Transactional brands and transactional influencers have little runway and consumers are seeing right through highly commercialized partnerships. Brands are reflected in the way they treat their partners. And there’s no shortage of horror stories about how not to work with an influencer (just ask @derrickdowneyjr).
Brands that build with their influencers recognize that any business relationship is a two-way street and that the influencer is both a business and a human being. By treating creators with respect, maintaining open lines of dialogue, and always aligning on incentives, both parties can grow happily together.

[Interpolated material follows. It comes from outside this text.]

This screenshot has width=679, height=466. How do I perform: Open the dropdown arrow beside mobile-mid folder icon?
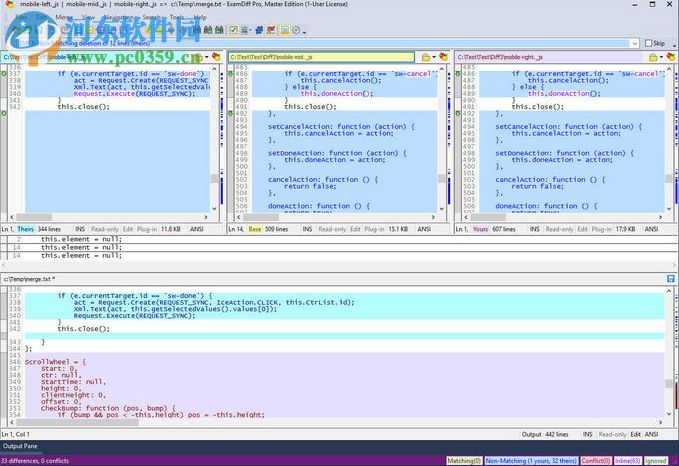(x=435, y=58)
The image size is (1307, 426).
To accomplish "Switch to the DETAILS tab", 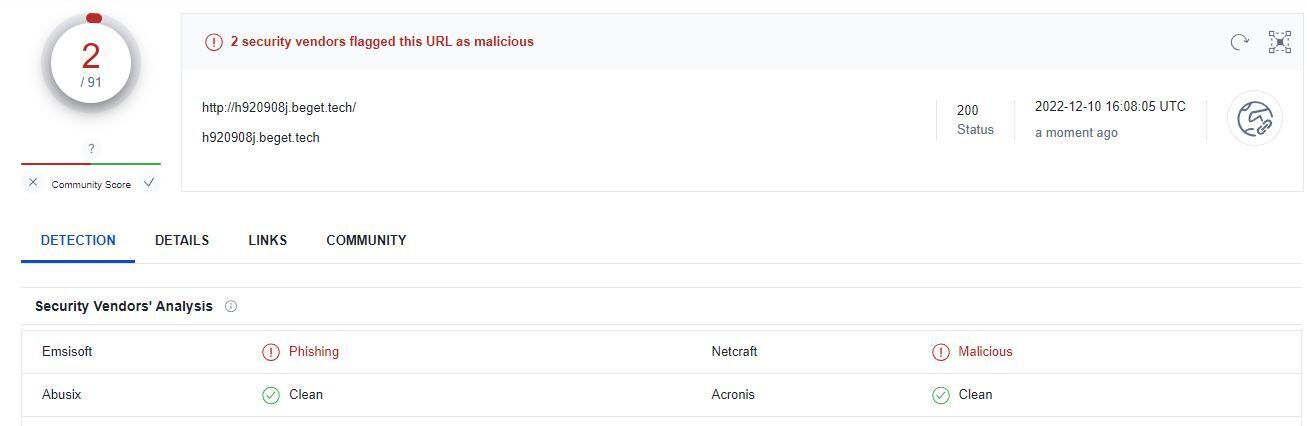I will [182, 241].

Whitelisting is your friend
Whitelisting is when influencers authorize brands to access and run social content on that influencer’s social platform, directly from their handle. Nothing dilutes the impact of influencer content more than running it all out of a brand handle.
Your team worked hard to build the partnership and create the content. Now take it one step further and make sure the story and voice come from the influencers themselves.
Incentivize properly
For many creators, influencer partnerships are their livelihood. Structure your business relationships fairly. Uphold ethical business practices. Pay your influencers on time. And above all else, try to be flexible with structure. Structures like a minimum payment with the option to move to pay-per-performance above a certain threshold can go a long way in building solid rapport with influencers. You want to be the brand that has a reputation for being fantastic to work with.
Examples of Influencer Marketing Wins
Interested in what a successful influencer program looks like? There are many brands that execute on influencer programs at scale, but here are two that are crushing it:
- Curology has some of the best influencer and user generated content out there. This company has built a machine around using ad creative from user generated and influencer content. (Check out their Facebook Ads Library for top-tier content.)
- TechStyle is a sparkling example of how to make the most out of influencers and whitelisting. TechStyle has a powerhouse program for developing influencer activations and partnerships. This is a brand that creates an enormous volume of organic and paid social content with their network of influencers, affiliates, and designer partners.